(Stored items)
● ● ● ● ●

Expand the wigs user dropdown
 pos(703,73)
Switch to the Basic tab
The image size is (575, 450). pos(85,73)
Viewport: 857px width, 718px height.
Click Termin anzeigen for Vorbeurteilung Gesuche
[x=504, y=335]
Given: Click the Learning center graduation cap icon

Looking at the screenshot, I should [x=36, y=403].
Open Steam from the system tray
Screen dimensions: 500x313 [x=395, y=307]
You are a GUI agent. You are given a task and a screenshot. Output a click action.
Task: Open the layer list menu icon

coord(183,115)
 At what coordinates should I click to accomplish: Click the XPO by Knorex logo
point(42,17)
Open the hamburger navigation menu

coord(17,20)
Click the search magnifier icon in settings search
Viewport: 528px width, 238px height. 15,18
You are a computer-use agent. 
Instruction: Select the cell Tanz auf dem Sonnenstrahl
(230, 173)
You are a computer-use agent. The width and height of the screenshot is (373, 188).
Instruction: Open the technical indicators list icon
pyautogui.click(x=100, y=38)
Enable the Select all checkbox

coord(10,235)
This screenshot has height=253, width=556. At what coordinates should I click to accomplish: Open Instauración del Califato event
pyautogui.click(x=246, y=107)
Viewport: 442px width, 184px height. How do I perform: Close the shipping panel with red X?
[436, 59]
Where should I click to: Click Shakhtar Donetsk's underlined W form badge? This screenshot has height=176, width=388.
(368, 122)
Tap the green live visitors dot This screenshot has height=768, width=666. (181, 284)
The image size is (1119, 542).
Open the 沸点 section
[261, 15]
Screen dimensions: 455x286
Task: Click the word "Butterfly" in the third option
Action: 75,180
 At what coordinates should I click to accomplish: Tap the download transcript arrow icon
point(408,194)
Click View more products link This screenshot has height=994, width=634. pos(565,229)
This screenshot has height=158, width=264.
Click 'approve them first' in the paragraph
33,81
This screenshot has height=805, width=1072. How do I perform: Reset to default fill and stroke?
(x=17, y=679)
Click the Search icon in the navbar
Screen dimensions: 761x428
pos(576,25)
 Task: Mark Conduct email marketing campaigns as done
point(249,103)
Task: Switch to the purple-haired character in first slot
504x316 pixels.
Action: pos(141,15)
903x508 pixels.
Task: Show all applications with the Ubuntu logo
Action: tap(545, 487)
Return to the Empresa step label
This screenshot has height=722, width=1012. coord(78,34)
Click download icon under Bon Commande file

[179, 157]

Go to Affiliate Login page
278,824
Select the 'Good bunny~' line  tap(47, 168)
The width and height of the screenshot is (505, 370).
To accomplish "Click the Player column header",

● ● ● ● ●

Exercise instructions:
Taking the entries above, please repeat each one exactly.

Answer to the exercise:
Expand the wigs user dropdown
 pos(703,73)
Switch to the Basic tab
The image size is (575, 450). pos(85,73)
Viewport: 857px width, 718px height.
Click Termin anzeigen for Vorbeurteilung Gesuche
[x=504, y=335]
Given: Click the Learning center graduation cap icon

Looking at the screenshot, I should [x=36, y=403].
Open Steam from the system tray
Screen dimensions: 500x313 [x=395, y=307]
You are a GUI agent. You are given a task and a screenshot. Output a click action.
Task: Open the layer list menu icon

coord(183,115)
 At what coordinates should I click to accomplish: Click the XPO by Knorex logo
point(42,17)
Open the hamburger navigation menu

coord(17,20)
Click the search magnifier icon in settings search
Viewport: 528px width, 238px height. 15,18
You are a computer-use agent. 
Instruction: Select the cell Tanz auf dem Sonnenstrahl
(230, 173)
You are a computer-use agent. The width and height of the screenshot is (373, 188).
Instruction: Open the technical indicators list icon
pyautogui.click(x=100, y=38)
Enable the Select all checkbox

coord(10,235)
This screenshot has height=253, width=556. At what coordinates should I click to accomplish: Open Instauración del Califato event
pyautogui.click(x=246, y=107)
Viewport: 442px width, 184px height. How do I perform: Close the shipping panel with red X?
[436, 59]
Where should I click to: Click Shakhtar Donetsk's underlined W form badge? This screenshot has height=176, width=388.
(368, 122)
Tap the green live visitors dot This screenshot has height=768, width=666. (181, 284)
The image size is (1119, 542).
Open the 沸点 section
[261, 15]
Screen dimensions: 455x286
Task: Click the word "Butterfly" in the third option
Action: 75,180
 At what coordinates should I click to accomplish: Tap the download transcript arrow icon
point(408,194)
Click View more products link This screenshot has height=994, width=634. pos(565,229)
This screenshot has height=158, width=264.
Click 'approve them first' in the paragraph
33,81
This screenshot has height=805, width=1072. How do I perform: Reset to default fill and stroke?
(x=17, y=679)
Click the Search icon in the navbar
Screen dimensions: 761x428
pos(576,25)
 Task: Mark Conduct email marketing campaigns as done
point(249,103)
Task: Switch to the purple-haired character in first slot
504x316 pixels.
Action: pos(141,15)
903x508 pixels.
Task: Show all applications with the Ubuntu logo
Action: tap(545, 487)
Return to the Empresa step label
This screenshot has height=722, width=1012. coord(78,34)
Click download icon under Bon Commande file

[179, 157]

Go to Affiliate Login page
278,824
Select the 'Good bunny~' line  tap(47, 168)
The width and height of the screenshot is (505, 370).
To accomplish "Click the Player column header",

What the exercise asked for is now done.